* **Exercise**: Starting at the line that contains "Given: Open the Share menu", write out each line through the end of the data below, exactly as it stands. Skip any pictures.

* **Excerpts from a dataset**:
>>>>>

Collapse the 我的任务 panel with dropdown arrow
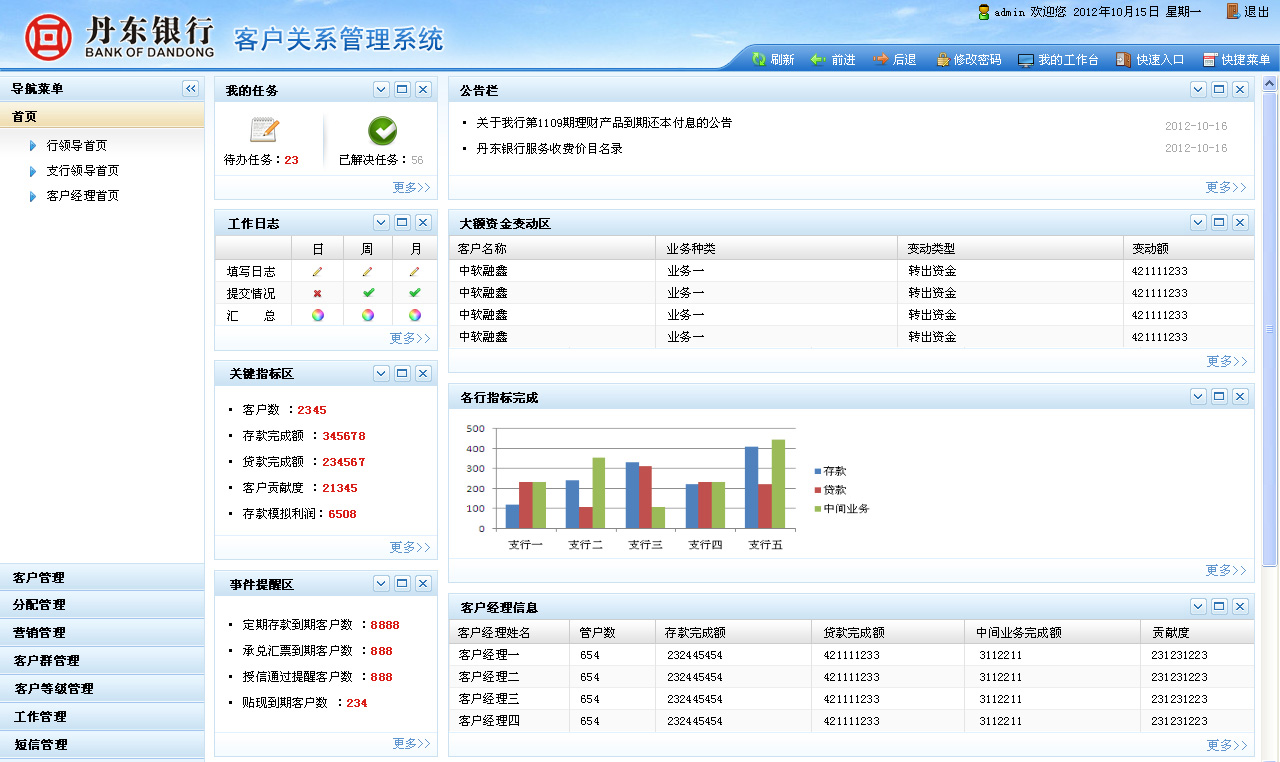 point(381,89)
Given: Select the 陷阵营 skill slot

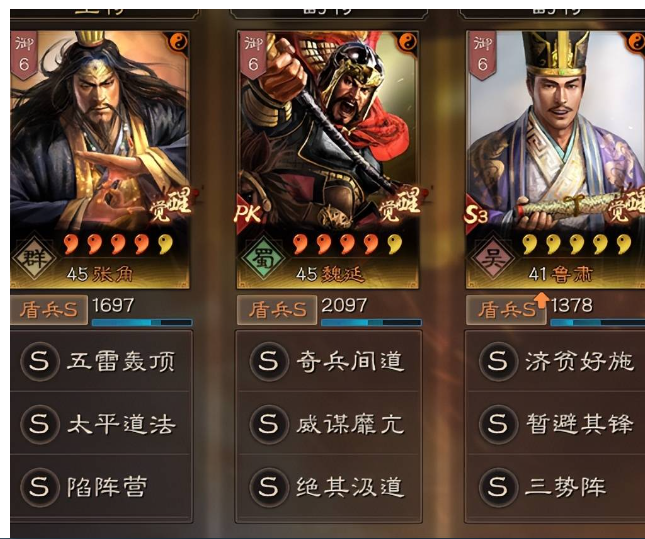Looking at the screenshot, I should tap(101, 487).
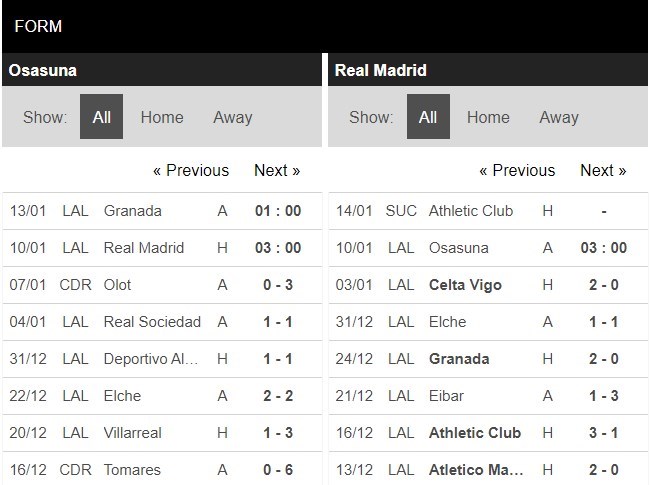The height and width of the screenshot is (485, 650).
Task: Show Osasuna Away matches only
Action: pyautogui.click(x=233, y=117)
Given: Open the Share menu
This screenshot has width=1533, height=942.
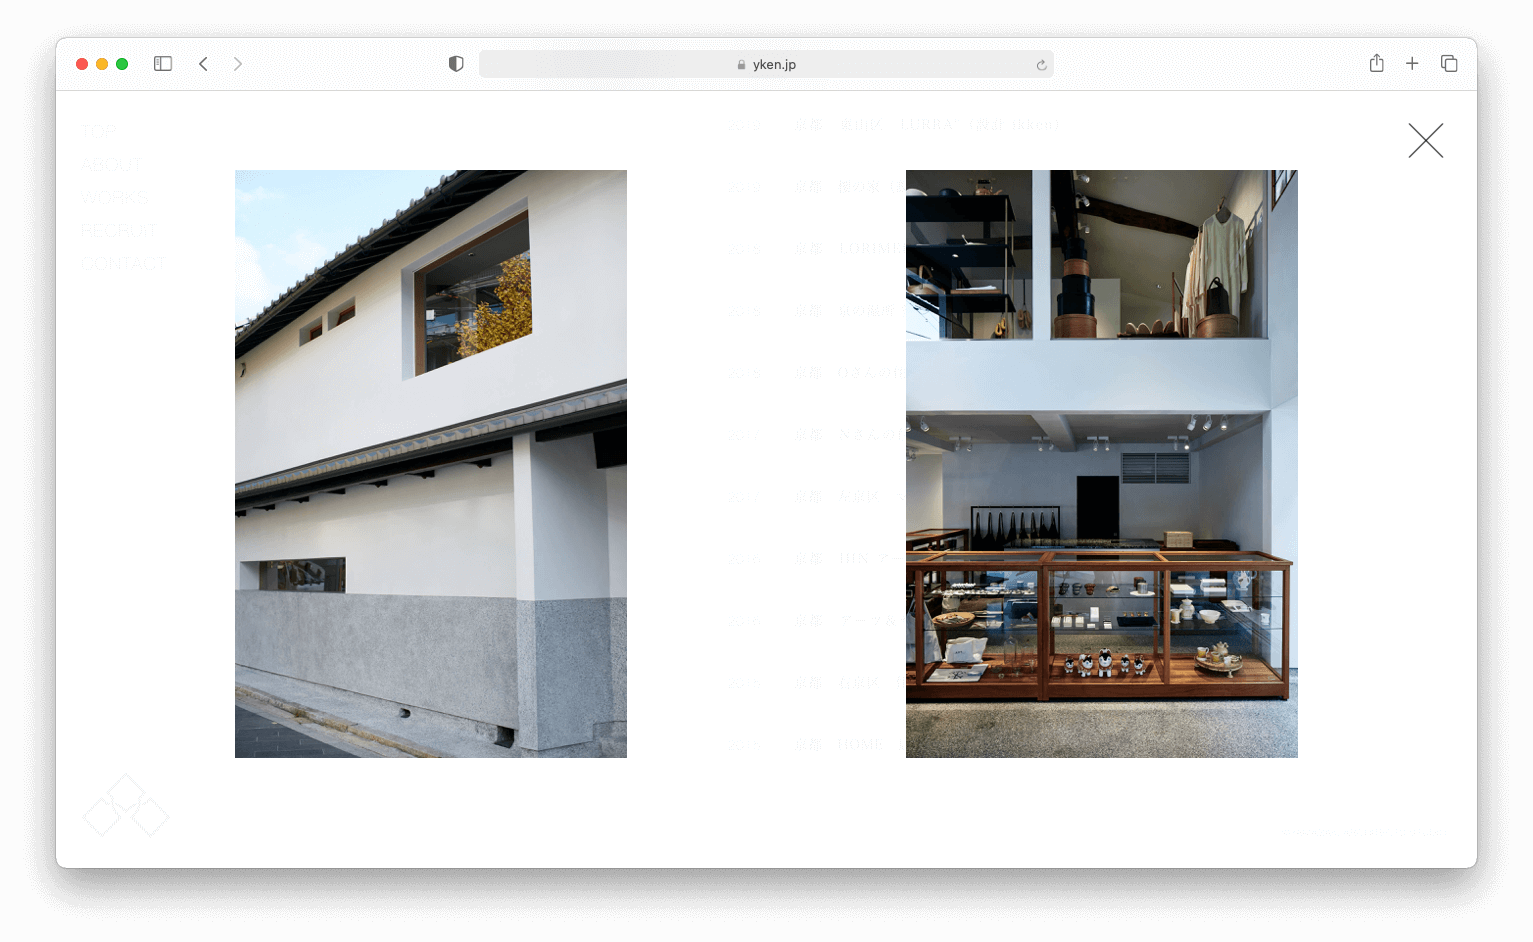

<<<<<

* **Solution for this task**:
Given: Open the Share menu
This screenshot has width=1533, height=942.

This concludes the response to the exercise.